Virgin Galactic is hoping for a “timely resolution” of a probe to determine how its showcase July 11 flight involving founder Richard Branson veered off course.

The US Federal Aviation Administration has grounded the space tourism venture while it investigates the incident, saying the company’s SpaceShipTwo rocket plane cannot fly until it approves a final mishap report and determines that issues related to the incident do not affect public safety.

The announcement came as Virgin Galactic announced its next test flight would be conducted in conjunction with the Italian Air Force and would look at how the change from gravity to microgravity affects the human body.

READ: Florida’s rising humidity may have nobbled Starliner

But before the Unity 23 test Flight lifts off on what is billed as Galactic’s first research customer mission, the company will have to explain why its spaceship carrying Sir Richard and five employees dropped below its permitted altitude.

The incident was revealed in a report by reporter Nicholas Schmidle in The New Yorker, who said the spacecraft flew outside its designated airspace for a minute and forty-one seconds during a roughly 15-minute flight.

Schmidle reported that the first sign of a problem was a yellow caution light indicating the spacecraft was insufficiently vertical as it climbed at more than twice the speed of sound above New Mexico.

This produced a problem with the “entry glide cone”, an imaginary cone in which the ship must begin its descent to allow it to glide to its destination as it returns to Earth.

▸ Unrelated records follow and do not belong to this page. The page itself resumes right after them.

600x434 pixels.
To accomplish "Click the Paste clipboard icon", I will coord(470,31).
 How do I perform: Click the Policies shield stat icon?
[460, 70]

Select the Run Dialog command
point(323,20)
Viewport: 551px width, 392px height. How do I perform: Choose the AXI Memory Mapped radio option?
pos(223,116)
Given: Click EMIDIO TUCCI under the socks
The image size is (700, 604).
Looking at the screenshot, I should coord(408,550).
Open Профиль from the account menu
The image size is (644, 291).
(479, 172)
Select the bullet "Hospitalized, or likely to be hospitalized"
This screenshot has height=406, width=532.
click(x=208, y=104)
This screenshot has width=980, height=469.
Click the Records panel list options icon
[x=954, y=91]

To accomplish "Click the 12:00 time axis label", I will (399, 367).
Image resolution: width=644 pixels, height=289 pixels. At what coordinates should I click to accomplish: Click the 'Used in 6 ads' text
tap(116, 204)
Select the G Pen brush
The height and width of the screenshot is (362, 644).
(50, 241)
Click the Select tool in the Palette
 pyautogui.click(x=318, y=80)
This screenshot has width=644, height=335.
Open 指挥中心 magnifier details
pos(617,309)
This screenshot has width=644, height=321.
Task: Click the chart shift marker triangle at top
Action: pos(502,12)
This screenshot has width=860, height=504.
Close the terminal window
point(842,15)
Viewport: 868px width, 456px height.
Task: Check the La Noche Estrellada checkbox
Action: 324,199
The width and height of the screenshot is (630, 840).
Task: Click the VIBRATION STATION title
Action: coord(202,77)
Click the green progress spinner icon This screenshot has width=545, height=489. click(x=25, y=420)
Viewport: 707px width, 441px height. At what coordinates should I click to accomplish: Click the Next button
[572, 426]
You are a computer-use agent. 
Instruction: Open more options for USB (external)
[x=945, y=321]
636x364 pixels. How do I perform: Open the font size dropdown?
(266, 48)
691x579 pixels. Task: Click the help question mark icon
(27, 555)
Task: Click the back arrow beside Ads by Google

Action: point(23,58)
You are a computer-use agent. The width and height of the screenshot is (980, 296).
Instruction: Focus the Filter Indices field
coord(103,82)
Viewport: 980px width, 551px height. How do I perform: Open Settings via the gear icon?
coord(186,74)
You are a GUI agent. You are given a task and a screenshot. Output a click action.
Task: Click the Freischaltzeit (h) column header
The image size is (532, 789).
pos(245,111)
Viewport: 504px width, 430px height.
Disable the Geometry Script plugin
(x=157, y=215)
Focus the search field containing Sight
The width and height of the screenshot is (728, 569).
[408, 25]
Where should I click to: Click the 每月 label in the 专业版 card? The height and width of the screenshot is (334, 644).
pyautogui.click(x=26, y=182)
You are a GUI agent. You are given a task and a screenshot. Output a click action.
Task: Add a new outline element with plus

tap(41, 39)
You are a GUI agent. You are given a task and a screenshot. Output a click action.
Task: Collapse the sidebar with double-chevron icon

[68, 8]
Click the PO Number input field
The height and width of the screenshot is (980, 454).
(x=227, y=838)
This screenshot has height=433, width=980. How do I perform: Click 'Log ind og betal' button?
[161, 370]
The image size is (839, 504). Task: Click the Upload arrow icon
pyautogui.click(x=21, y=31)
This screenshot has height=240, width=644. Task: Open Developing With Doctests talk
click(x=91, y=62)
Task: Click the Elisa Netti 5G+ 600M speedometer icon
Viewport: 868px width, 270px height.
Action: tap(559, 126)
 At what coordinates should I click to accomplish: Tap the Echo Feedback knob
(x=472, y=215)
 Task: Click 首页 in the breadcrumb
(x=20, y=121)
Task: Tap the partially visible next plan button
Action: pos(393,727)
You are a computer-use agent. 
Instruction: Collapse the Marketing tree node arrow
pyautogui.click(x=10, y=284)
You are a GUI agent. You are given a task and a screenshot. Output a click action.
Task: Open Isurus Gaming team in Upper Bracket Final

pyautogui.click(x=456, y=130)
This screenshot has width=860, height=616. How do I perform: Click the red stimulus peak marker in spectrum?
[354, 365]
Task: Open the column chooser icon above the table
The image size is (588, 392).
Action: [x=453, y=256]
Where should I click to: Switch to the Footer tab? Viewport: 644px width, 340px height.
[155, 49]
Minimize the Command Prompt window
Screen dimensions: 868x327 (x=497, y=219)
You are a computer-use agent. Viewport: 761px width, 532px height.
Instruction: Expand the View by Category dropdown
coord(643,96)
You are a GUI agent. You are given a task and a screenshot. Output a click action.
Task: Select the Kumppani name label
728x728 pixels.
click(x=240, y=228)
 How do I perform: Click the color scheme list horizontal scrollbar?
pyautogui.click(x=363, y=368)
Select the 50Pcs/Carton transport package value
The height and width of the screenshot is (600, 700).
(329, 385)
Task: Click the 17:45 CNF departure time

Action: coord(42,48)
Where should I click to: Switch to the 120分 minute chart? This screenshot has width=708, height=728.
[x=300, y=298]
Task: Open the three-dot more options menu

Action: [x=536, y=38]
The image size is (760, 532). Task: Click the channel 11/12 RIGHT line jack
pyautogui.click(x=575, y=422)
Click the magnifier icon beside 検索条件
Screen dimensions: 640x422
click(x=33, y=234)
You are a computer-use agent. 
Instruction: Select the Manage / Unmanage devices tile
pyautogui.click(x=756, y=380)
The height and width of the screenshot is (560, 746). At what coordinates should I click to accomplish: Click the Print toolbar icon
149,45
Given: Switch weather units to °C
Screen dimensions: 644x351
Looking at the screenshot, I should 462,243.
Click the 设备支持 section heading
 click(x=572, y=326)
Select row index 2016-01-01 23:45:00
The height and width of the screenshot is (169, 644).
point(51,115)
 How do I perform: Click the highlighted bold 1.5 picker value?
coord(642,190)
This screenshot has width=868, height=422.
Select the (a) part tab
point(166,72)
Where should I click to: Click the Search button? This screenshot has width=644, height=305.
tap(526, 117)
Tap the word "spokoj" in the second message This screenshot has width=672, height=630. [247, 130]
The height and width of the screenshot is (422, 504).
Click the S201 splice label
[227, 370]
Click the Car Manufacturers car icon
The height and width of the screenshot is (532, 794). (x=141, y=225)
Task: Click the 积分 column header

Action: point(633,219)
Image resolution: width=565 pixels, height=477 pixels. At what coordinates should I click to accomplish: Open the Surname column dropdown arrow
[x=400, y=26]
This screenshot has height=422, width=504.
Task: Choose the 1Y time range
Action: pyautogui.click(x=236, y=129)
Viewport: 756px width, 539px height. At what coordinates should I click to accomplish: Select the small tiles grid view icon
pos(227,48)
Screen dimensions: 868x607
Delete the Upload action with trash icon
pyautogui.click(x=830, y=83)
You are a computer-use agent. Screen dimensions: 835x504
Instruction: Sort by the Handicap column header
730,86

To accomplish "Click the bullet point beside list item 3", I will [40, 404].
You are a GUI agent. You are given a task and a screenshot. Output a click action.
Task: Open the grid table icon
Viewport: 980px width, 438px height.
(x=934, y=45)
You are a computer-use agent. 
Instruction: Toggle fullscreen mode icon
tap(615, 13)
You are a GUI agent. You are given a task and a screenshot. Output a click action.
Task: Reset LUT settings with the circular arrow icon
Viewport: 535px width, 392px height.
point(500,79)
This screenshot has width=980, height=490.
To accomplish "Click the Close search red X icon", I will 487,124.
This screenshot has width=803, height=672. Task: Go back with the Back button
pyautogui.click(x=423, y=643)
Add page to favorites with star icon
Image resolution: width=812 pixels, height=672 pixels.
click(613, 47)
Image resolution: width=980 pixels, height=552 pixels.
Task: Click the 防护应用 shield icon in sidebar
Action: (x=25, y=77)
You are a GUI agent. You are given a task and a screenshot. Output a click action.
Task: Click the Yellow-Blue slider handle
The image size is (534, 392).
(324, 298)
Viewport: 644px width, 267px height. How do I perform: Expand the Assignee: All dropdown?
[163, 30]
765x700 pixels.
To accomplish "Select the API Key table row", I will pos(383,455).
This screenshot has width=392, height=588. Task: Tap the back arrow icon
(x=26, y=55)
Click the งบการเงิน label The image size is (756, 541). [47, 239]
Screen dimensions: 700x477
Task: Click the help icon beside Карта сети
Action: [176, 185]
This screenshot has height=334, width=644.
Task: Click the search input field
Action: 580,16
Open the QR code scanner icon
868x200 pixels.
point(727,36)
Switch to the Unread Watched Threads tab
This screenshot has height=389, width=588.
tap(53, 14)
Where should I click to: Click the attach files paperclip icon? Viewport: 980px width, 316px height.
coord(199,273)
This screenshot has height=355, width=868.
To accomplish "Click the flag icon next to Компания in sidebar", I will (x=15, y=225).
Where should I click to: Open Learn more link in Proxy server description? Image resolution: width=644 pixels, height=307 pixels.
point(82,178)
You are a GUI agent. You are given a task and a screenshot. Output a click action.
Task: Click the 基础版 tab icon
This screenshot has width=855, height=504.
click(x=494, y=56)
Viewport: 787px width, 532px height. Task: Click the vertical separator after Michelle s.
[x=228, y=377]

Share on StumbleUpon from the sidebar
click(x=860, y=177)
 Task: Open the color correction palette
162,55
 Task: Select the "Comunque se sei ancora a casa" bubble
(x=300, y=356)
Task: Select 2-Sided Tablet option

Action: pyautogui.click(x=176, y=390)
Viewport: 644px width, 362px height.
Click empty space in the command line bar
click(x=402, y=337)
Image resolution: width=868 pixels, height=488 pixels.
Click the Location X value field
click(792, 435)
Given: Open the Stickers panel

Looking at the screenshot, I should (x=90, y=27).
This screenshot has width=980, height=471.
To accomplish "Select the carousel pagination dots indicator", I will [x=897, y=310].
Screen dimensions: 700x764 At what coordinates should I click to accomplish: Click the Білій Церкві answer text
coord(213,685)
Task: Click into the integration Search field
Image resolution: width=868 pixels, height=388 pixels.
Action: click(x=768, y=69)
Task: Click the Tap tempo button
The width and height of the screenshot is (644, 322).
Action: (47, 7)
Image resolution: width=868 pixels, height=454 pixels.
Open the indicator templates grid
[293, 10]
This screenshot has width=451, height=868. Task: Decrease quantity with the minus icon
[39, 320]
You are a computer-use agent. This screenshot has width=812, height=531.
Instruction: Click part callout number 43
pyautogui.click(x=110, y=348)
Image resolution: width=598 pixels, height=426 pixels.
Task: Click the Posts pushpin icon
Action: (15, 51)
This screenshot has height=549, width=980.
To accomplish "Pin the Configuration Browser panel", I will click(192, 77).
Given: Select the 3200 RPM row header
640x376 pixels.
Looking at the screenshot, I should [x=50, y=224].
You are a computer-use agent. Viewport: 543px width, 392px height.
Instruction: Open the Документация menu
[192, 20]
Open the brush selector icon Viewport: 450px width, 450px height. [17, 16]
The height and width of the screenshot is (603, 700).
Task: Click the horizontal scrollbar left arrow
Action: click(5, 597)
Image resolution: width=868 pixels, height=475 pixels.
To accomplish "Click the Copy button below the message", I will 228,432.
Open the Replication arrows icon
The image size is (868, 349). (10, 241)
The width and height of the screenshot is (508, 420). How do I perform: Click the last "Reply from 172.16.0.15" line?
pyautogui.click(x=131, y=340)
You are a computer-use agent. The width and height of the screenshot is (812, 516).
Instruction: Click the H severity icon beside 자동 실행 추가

Although the pilots attempted to address the problem, Schmidle said, it wasn’t enough and data from Flightradar24 showed the vehicle flying outside its designated airspace, something later confirmed by the FAA.

Galactic initially told Schmidle that the mission was “a safe and successful test flight that adhered to our flight procedures and safety protocols” and that its pilots responded appropriately to high-altitude winds that changed the vehicle’s trajectory.

In a subsequent statement,  the company said it was working with the FAA to address the cause for the deviation.

“We take this seriously and are currently addressing the causes of the issue and determining how to prevent this from occurring on future missions,’’ it said.

“Although the flight’s ultimate trajectory deviated from our initial plan, it was a controlled and intentional flight path that allowed Unity 22 to successfully reach space and land safely at our Spaceport in New Mexico.

“At no time were passengers and crew put in any danger as a result of this change in trajectory, and at no time did the ship travel above any population centers or cause a hazard to the public.

“FAA representatives were present in our control room during the flight and in post-flight debriefs.

“We have been working closely with the FAA to support a thorough review and timely resolution of this issue.”


  1. These flights by Virgin and Blue Origin are not full certified by the US FAA. The organisations have some sort of waiver from the FAA. These flights are more dangerous than necessary. From one aspect, he occupants of these vehicles do not wear full pressure suits; an absolute necessity in the event of a pressurisation failure at altitude. Exposure to the vacuum of space is certain death. (Remember how NASA and air force crew dress?) Isn't it astonishing that otherwise very smart, and rich, prospective passengers will rush undertake such flights?